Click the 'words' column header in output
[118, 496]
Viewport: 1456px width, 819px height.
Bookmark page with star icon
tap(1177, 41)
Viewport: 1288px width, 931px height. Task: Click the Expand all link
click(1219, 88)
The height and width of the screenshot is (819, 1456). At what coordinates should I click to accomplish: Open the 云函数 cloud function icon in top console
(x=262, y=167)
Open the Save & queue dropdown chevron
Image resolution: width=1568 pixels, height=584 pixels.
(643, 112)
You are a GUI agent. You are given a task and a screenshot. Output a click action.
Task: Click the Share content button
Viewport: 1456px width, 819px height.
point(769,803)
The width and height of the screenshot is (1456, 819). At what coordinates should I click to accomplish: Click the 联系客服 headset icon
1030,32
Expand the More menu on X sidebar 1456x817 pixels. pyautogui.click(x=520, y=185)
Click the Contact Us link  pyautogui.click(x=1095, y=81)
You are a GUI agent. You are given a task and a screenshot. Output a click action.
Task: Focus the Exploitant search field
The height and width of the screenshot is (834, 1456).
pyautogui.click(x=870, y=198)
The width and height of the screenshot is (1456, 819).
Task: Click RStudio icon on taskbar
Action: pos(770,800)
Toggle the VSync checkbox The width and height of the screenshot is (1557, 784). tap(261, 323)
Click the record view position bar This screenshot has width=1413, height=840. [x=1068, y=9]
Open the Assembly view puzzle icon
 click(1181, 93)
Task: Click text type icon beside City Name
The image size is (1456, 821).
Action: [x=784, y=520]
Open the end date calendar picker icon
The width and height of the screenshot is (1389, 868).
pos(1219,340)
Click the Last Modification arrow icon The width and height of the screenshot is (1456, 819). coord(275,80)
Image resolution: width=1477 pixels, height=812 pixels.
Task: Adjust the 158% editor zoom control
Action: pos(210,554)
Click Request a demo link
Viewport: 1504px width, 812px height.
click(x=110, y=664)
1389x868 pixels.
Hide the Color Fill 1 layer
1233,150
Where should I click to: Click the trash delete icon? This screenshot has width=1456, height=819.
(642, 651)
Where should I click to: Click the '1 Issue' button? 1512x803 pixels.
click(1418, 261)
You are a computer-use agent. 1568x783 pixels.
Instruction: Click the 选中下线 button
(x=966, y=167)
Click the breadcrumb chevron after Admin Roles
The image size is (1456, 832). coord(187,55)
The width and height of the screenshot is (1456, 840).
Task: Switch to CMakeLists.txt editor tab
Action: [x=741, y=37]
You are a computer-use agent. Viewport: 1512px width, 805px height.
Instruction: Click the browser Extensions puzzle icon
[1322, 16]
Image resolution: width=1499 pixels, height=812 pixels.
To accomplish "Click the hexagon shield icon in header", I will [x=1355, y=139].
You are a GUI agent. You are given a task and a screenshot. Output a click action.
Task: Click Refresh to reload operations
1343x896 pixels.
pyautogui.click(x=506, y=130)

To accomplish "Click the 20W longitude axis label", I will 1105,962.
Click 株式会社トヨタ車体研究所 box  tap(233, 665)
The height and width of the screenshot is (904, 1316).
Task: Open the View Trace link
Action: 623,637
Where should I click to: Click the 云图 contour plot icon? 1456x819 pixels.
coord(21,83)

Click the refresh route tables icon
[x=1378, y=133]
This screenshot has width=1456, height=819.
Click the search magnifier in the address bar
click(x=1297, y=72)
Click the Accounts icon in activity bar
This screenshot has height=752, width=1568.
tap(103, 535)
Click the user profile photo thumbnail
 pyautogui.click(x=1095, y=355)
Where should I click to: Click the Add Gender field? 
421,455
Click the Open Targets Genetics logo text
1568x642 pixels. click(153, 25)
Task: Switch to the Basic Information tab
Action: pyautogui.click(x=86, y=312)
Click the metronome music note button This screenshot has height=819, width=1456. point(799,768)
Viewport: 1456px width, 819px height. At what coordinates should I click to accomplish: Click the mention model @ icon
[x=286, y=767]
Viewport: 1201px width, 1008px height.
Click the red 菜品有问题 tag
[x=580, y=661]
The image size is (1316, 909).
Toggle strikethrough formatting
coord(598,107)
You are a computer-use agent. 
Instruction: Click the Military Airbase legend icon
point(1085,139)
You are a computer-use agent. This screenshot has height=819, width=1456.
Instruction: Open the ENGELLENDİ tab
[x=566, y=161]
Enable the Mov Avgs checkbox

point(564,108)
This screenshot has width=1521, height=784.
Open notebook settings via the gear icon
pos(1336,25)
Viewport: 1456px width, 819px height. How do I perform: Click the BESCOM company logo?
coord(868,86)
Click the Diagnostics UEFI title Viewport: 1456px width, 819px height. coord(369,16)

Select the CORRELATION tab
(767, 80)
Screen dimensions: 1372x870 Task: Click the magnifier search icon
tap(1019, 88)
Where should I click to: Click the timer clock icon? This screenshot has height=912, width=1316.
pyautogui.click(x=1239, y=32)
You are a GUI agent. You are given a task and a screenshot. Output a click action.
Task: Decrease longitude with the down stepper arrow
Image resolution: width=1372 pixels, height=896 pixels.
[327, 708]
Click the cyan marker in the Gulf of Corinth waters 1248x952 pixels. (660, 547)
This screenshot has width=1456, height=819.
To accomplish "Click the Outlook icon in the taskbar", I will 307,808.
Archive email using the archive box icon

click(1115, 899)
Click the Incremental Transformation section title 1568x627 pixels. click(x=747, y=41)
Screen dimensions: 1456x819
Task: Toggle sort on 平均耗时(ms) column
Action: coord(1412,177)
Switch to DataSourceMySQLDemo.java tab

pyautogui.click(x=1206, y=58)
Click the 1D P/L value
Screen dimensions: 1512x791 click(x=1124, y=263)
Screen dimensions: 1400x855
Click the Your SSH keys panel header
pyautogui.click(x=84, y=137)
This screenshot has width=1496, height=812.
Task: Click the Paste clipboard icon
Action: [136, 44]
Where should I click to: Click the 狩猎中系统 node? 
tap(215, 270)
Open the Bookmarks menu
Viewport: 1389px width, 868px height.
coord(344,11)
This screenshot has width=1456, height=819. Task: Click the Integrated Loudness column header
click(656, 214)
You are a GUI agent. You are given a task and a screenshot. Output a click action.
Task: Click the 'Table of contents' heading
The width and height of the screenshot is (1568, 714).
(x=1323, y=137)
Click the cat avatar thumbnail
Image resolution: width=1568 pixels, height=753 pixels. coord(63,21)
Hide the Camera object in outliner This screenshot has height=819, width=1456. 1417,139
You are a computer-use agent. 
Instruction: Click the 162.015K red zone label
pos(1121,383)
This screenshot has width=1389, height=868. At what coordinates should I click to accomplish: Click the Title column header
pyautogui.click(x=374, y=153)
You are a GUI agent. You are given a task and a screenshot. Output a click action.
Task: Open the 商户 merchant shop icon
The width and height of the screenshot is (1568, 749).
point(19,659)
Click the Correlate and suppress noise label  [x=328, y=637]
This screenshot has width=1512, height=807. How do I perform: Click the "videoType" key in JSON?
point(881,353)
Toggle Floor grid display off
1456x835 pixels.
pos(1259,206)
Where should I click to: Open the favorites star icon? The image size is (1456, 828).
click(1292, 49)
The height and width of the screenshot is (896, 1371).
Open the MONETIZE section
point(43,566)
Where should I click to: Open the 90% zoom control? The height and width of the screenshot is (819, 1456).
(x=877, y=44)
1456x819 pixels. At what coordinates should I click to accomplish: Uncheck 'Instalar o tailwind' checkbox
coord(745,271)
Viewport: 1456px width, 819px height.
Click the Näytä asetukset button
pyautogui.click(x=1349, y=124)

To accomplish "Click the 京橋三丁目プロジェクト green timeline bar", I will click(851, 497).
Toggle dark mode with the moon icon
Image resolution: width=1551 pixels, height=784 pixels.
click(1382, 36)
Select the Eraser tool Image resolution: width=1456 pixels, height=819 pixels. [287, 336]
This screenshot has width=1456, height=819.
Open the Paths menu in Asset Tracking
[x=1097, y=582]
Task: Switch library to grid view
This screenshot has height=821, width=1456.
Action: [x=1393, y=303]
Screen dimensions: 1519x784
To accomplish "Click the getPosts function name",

○ ○ ○ ○ ○

Using the data above, reproduce exactly the lines between those holding "Where should I click to: Click the trash" and "You are a computer-use agent. 1568x783", inclusive, and no others.

Where should I click to: Click the trash delete icon? This screenshot has width=1456, height=819.
(642, 651)
Where should I click to: Click the '1 Issue' button? 1512x803 pixels.
click(1418, 261)
You are a computer-use agent. 1568x783 pixels.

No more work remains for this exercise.